RECORDS TO PROCESS:
BEGIN

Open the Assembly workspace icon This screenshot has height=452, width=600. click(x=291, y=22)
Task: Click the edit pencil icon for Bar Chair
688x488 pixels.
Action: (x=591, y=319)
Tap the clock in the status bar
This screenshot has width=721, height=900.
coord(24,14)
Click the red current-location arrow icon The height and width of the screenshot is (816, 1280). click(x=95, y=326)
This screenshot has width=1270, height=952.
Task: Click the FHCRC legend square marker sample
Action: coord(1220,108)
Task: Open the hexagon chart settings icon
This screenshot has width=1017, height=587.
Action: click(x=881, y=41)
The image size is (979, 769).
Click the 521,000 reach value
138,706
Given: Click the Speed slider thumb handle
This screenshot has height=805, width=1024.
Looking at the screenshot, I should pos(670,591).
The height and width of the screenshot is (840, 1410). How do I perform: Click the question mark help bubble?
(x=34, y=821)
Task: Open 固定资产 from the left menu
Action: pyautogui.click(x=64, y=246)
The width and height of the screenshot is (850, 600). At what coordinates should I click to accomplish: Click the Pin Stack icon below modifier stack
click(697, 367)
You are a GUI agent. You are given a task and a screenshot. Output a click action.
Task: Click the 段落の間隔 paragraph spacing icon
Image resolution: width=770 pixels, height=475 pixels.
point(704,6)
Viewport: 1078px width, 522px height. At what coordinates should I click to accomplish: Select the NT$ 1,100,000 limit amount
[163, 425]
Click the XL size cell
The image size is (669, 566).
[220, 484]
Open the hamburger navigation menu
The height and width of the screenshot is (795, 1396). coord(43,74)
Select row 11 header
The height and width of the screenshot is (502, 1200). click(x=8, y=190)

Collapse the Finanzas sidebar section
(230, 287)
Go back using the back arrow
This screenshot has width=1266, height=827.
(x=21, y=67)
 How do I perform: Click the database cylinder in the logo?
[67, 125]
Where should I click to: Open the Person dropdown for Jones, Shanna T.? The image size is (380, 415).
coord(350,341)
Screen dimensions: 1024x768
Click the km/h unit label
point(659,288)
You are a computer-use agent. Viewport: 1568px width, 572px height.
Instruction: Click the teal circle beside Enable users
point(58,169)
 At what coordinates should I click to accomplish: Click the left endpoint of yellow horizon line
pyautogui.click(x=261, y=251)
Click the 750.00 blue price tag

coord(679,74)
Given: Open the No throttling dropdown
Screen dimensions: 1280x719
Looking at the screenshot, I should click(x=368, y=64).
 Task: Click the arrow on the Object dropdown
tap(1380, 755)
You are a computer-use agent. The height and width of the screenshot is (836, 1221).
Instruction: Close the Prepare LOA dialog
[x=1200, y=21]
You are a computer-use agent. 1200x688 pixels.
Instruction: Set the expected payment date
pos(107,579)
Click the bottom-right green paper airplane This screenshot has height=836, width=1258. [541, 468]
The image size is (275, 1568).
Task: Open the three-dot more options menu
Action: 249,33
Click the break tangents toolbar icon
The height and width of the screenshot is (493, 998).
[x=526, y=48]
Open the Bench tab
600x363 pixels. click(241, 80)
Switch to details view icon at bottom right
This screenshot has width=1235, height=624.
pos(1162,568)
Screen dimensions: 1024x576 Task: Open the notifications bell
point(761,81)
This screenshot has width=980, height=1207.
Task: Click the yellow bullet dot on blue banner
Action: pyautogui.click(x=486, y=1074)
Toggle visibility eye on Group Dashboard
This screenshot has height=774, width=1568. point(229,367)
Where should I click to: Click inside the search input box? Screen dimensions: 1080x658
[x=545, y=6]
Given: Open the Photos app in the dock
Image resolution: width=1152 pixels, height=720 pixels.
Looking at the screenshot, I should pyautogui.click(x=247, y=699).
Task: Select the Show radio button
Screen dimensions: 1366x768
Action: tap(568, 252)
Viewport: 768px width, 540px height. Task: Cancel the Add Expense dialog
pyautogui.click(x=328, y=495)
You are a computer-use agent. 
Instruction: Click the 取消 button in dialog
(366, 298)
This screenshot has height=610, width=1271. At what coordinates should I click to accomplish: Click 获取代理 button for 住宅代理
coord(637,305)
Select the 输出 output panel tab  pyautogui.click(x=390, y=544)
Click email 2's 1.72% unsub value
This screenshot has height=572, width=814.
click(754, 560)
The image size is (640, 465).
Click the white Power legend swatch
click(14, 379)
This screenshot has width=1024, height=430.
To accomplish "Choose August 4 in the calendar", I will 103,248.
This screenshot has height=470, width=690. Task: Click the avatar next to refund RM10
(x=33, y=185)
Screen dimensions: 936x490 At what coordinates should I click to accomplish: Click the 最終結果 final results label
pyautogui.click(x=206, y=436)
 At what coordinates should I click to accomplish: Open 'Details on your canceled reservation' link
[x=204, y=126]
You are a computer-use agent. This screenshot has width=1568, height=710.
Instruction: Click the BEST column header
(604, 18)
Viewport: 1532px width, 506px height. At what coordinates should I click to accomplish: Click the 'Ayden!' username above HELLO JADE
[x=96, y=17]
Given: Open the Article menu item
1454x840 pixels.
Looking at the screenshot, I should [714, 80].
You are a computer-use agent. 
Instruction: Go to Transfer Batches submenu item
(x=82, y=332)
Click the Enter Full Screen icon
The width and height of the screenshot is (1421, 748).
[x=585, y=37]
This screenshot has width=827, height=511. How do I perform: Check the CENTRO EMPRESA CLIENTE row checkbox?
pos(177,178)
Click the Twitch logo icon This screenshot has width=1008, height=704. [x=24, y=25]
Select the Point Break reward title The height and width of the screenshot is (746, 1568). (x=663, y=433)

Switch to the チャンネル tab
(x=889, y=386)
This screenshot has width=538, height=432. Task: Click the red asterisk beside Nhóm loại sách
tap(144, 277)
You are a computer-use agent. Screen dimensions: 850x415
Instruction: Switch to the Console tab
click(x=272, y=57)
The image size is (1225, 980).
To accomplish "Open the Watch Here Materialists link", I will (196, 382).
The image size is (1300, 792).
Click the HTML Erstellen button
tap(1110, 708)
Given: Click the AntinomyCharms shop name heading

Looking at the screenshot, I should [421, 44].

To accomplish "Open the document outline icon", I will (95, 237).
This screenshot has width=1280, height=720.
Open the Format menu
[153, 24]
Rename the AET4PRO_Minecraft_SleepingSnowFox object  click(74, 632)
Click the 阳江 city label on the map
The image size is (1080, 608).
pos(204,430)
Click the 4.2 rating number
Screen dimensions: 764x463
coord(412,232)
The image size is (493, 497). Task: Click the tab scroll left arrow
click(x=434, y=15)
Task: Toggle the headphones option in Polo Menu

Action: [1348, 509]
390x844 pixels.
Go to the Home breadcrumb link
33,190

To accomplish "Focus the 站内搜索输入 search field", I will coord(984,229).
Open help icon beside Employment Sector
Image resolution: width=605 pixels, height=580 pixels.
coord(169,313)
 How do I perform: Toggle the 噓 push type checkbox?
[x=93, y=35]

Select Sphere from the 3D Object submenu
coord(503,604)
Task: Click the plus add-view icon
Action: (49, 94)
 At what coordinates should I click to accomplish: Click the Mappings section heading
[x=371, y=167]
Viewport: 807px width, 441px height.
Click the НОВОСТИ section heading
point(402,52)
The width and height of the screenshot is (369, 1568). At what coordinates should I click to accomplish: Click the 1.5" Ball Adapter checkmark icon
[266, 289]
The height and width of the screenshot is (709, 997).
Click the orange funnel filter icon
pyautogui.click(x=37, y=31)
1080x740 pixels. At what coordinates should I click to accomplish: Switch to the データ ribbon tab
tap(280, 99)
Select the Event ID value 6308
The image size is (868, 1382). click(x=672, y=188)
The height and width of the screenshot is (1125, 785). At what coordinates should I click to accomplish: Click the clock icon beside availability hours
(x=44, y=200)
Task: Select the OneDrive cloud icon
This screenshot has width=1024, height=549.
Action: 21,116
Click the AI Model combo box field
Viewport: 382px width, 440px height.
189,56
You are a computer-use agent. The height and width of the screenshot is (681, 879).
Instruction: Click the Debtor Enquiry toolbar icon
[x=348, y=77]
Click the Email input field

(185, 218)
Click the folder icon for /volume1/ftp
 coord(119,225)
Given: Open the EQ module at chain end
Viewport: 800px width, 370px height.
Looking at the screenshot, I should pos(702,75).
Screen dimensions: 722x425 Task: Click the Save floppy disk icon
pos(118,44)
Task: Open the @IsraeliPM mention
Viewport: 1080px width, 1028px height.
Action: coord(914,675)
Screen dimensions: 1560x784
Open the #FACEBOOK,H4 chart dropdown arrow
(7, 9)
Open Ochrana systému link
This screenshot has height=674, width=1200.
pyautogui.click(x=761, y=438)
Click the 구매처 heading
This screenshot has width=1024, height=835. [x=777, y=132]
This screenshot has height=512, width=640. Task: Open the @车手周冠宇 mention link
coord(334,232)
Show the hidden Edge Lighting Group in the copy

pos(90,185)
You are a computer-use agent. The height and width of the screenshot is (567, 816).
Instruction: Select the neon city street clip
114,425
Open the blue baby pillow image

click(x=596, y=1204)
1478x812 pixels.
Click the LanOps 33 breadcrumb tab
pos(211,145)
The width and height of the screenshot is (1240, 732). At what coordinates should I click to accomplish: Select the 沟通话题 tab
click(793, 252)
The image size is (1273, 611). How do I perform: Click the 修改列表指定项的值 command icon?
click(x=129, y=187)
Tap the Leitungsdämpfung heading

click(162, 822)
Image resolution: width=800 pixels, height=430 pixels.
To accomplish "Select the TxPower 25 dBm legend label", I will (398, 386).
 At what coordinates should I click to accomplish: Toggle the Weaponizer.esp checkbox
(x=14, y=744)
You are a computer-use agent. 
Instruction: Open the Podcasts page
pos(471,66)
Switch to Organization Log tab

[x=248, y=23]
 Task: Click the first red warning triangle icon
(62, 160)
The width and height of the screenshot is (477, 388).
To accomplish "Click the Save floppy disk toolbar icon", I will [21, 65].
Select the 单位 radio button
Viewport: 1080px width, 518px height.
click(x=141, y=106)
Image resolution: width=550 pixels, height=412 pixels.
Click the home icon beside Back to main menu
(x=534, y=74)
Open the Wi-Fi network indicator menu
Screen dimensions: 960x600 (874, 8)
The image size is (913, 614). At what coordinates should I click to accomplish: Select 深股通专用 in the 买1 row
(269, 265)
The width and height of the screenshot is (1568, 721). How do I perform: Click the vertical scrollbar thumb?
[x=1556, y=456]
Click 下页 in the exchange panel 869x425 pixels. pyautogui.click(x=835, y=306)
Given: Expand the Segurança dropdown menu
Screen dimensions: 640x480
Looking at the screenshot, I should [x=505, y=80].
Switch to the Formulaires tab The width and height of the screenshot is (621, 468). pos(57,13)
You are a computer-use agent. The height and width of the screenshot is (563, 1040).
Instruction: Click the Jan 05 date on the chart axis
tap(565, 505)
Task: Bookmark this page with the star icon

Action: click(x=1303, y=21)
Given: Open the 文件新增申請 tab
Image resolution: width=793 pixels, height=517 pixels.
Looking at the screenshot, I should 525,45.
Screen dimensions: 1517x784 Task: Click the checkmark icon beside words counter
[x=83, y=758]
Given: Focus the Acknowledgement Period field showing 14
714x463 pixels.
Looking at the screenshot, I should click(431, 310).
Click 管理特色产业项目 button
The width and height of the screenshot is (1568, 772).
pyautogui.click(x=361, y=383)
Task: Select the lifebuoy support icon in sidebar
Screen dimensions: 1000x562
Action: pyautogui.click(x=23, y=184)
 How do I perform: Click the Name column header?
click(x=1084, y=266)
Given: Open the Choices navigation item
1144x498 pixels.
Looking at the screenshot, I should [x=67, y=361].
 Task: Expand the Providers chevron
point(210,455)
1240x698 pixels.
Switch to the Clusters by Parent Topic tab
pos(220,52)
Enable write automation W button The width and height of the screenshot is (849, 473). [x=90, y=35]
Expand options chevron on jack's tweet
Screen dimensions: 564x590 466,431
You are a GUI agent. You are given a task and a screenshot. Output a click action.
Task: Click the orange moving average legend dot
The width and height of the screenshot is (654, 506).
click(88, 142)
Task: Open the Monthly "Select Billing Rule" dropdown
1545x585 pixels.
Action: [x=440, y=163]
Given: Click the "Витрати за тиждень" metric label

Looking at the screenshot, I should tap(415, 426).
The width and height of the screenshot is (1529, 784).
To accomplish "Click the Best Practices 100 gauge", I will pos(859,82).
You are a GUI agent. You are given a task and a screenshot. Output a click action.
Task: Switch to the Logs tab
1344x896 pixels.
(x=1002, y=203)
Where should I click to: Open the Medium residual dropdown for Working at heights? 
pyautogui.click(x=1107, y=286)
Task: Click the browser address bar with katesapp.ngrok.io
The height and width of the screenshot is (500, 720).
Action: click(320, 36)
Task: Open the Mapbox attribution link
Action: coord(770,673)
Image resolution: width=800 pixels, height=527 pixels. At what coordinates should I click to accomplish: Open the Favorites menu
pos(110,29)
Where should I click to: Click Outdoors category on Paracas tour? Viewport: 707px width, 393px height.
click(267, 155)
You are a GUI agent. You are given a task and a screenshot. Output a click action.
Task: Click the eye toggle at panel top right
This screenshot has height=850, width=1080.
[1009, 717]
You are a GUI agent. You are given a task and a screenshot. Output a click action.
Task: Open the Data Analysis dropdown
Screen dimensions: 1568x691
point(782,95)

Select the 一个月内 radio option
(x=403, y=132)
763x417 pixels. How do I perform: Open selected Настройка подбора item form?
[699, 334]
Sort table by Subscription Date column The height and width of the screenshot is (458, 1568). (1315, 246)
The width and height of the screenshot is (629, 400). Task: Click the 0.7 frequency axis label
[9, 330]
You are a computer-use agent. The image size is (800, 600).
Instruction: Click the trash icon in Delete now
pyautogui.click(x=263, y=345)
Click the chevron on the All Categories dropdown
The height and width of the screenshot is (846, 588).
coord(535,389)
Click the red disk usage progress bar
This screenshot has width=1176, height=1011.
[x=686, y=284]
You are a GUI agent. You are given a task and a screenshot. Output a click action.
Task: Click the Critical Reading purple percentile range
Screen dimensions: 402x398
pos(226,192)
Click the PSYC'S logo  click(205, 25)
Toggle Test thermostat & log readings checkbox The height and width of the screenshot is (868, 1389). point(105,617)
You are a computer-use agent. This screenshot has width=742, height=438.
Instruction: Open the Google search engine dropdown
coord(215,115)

END

WHAT IS NEEDED: Copy each line, exactly, that falls between the line containing "The width and height of the screenshot is (629, 400)." and the end of the entries, both included.

RESPONSE TO THE EXERCISE:
The width and height of the screenshot is (629, 400). Task: Click the 0.7 frequency axis label
[9, 330]
You are a computer-use agent. The image size is (800, 600).
Instruction: Click the trash icon in Delete now
pyautogui.click(x=263, y=345)
Click the chevron on the All Categories dropdown
The height and width of the screenshot is (846, 588).
coord(535,389)
Click the red disk usage progress bar
This screenshot has width=1176, height=1011.
[x=686, y=284]
You are a GUI agent. You are given a task and a screenshot. Output a click action.
Task: Click the Critical Reading purple percentile range
Screen dimensions: 402x398
pos(226,192)
Click the PSYC'S logo  click(205, 25)
Toggle Test thermostat & log readings checkbox The height and width of the screenshot is (868, 1389). point(105,617)
You are a computer-use agent. This screenshot has width=742, height=438.
Instruction: Open the Google search engine dropdown
coord(215,115)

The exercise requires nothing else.